Section 2-202 of Uniform Commercial Code compels a court to allow oral testimony supplementing the written agreement where not inconsistent and where the writing is not intended as a complete and exclusive statement of the terms of the agreement. The court finds the absence of an agreed upon time limit, that type of omission which comes within the area provided for in this statute. There is nothing inconsistent with the defendant's testimony inasmuch as the written memorandum makes no reference to the time of return of the merchandise. Likewise it cannot be said that the written memorandum is a complete and exclusive statement of the terms of the agreement since the time of return is an important part of the arrangement between the parties. Is it therefore such an additional term that the parties would certainly have included it in the written document if it had been agreed upon and consequently one not to be admitted on trial? The Appellate Division in Hunt Food Inds. v Doliner ( 26 A.D.2d 41) interpreting section 2-202 of the Uniform Commercial Code held that under like circumstances the oral testimony must be admitted. The court held: "So the first question presented is whether that term is `consistent' with the instrument. In a sense any oral provision which would prevent the ripening of the obligations of a writing is inconsistent with the writing. But that obviously is not the sense in which the word is used (Hicks v. Bush, 10 N.Y.2d 488, 491). To be inconsistent the term must contradict or negate a term of the writing. A term or condition which has lesser effect is provable.
"The Official Comment prepared by the drafters of the code contains this statement: `If the additional terms are such that, if agreed upon, they would certainly have been included in the document in the view of the court, then evidence of their alleged making must be kept from the trier of fact.' (McKinney's Uniform Commercial Code, Part 1, p. 158.)

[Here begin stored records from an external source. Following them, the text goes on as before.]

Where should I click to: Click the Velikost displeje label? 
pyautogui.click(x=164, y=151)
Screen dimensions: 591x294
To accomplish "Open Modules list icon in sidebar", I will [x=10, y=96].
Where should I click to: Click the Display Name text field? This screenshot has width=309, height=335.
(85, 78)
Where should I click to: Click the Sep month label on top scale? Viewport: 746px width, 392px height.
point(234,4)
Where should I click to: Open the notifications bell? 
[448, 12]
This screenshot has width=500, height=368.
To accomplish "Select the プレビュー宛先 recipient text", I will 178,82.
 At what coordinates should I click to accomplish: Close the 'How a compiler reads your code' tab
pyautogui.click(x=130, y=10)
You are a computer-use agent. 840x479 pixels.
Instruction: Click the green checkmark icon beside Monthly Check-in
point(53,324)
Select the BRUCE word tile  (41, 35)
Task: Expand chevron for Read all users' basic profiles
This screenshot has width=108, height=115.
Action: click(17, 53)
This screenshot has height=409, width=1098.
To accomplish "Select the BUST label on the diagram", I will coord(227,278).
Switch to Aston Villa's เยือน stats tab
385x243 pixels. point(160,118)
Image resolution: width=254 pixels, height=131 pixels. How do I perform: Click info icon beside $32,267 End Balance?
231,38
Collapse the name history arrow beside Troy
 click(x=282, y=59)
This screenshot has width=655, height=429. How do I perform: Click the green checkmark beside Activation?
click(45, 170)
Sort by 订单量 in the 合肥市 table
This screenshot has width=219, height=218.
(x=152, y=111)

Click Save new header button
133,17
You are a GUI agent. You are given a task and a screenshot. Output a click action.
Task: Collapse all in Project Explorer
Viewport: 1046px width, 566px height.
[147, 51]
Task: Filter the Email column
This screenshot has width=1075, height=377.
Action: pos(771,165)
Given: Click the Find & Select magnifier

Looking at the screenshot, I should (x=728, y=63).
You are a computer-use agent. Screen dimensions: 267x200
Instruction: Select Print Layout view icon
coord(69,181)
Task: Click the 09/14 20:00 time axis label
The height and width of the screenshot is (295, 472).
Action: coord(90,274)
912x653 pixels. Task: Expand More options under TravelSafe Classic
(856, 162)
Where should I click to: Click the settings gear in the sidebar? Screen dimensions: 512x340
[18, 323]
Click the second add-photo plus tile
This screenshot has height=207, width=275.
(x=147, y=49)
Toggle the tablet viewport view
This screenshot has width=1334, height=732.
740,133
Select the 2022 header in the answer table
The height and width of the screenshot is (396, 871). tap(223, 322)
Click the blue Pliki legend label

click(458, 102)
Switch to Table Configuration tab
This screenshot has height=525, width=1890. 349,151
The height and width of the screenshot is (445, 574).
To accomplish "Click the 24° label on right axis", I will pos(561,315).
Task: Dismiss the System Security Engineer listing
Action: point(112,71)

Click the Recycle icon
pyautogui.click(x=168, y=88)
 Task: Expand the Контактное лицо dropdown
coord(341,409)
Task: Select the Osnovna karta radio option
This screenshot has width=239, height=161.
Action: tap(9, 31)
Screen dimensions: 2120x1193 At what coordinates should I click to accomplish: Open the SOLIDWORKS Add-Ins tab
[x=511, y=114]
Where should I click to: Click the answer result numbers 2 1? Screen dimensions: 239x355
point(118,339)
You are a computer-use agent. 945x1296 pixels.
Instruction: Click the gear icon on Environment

"Special Term interpreted this language as not only calling for an adjudication by the court in all instances where proof of an `additional oral term' is offered, but making that determination exclusively the function of the court. We believe the proffered evidence to be inadmissible only where the writing contradicts the existence of the claimed additional term (Meadow Brook Nat. Bank v. Bzura, 20 A.D.2d 287, 290). The conversations in this case, some of which are not disputed, and the expectation of all the parties for further negotiations, suggest that the alleged oral condition precedent cannot be precluded as a matter of law or as factually impossible. It is not sufficient that the existence of the condition is implausible. It must be impossible (cf. Millerton Agway Co-op v. Briarcliff Farms, 17 N.Y.2d 57, 63-64)." (Emphasis supplied.) (See, also, 17 ALR3d 1032, which interprets Uniform Commercial Code § 2-202, subd [b] similarly.)
Therefore, the court finds that parol evidence as to the agreement setting forth the time within which the merchandise was to be returned if not acceptable, is admissible to supplement the written memorandum and further finds that Mitchill v Lath ( 247 N.Y. 377) decided by the Court of Appeals in 1928, cited by the plaintiff, does not apply herein as its application to the instant case has been changed by legislative enactment (Uniform Commercial Code, § 2-202, subd [b]) which took effect in 1964.
Since the parol evidence as to such agreement stands unrebutted, the court must find that the plaintiff failed to comply with the parties' agreement to the return of the goods by Monday evening, the consequence of which is that title therein passed to the plaintiff, and the defendant is under no legal obligation to accept the return thereof.
The complaint of the plaintiff is hereby dismissed, without costs.